_SUPPLIED DATA_
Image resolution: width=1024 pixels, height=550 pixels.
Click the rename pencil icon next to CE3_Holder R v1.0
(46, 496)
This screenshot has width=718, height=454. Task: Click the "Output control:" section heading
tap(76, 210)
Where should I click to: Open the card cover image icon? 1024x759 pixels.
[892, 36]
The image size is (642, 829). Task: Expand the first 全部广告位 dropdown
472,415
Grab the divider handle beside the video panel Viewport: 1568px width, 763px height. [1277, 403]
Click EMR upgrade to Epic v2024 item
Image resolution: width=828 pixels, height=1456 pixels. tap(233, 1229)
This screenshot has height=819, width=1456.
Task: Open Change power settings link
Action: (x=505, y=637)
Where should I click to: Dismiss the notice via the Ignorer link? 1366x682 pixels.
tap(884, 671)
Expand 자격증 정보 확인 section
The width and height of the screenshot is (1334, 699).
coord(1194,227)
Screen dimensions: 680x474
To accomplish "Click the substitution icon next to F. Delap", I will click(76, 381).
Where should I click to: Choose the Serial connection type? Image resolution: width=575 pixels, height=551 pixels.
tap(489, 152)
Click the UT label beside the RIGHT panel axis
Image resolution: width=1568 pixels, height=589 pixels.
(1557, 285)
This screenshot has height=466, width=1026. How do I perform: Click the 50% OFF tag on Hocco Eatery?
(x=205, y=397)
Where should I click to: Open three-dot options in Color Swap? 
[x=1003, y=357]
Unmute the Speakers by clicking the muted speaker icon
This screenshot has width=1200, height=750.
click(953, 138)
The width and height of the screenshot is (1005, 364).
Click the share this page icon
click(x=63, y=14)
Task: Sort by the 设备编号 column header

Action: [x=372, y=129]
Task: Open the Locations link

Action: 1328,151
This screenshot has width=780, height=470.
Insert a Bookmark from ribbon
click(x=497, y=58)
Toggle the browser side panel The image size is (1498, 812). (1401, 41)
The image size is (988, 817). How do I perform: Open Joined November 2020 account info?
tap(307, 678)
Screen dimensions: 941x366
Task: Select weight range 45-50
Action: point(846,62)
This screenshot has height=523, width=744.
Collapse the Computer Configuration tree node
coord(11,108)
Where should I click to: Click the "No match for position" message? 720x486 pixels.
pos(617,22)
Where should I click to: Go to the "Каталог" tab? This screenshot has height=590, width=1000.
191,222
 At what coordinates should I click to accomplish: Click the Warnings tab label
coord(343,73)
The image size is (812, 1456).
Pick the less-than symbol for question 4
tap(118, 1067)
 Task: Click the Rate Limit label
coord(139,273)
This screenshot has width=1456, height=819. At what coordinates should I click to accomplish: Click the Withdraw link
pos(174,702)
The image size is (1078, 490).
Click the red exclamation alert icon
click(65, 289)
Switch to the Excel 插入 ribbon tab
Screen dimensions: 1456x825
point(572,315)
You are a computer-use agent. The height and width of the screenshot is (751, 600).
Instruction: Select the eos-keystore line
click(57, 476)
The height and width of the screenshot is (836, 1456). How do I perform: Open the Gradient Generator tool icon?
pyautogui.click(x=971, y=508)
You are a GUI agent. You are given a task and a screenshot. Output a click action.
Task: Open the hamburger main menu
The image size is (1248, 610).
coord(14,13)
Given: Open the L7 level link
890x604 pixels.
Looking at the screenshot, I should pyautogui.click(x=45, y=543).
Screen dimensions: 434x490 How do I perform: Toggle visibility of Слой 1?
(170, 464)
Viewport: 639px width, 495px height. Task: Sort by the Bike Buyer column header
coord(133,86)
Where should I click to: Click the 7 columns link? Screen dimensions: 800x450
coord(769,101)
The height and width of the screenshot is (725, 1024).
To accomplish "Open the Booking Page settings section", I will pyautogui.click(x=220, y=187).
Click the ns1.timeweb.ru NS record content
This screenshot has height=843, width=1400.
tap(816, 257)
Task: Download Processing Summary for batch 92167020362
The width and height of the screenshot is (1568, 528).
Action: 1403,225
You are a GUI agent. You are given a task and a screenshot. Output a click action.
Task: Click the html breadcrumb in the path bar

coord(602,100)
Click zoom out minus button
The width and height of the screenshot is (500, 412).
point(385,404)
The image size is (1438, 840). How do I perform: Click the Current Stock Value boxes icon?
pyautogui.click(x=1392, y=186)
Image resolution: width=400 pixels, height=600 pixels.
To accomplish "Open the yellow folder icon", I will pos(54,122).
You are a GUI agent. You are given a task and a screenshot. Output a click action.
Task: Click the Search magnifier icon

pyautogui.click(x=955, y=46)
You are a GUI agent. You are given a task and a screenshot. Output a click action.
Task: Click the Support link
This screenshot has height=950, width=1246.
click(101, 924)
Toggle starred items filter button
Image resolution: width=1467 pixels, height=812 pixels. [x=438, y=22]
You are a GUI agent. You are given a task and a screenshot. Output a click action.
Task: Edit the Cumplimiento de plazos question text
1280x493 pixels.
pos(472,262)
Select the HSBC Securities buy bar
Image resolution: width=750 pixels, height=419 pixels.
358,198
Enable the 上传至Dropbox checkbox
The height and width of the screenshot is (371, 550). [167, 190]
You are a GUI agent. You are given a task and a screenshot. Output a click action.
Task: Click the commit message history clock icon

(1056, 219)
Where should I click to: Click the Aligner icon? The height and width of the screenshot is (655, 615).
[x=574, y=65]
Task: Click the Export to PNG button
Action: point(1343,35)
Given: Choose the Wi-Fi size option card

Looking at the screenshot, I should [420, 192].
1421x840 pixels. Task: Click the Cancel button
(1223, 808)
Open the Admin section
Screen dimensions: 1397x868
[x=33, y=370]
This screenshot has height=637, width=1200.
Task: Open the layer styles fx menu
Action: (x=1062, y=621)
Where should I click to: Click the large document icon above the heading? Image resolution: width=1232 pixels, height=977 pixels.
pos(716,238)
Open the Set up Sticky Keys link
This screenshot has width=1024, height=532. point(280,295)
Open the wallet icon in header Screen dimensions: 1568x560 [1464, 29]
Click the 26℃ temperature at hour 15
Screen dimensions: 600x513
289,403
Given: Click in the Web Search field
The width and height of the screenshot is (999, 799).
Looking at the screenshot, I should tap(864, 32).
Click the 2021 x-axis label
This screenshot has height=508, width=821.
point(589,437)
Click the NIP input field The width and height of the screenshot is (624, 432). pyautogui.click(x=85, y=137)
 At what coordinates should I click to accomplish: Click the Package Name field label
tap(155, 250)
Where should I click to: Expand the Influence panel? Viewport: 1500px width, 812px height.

_WORK TO BE COMPLETED_
Please count the lines above that contain the string "Select", where case counts. Reply with the number only.

_EXERCISE RESULT_
3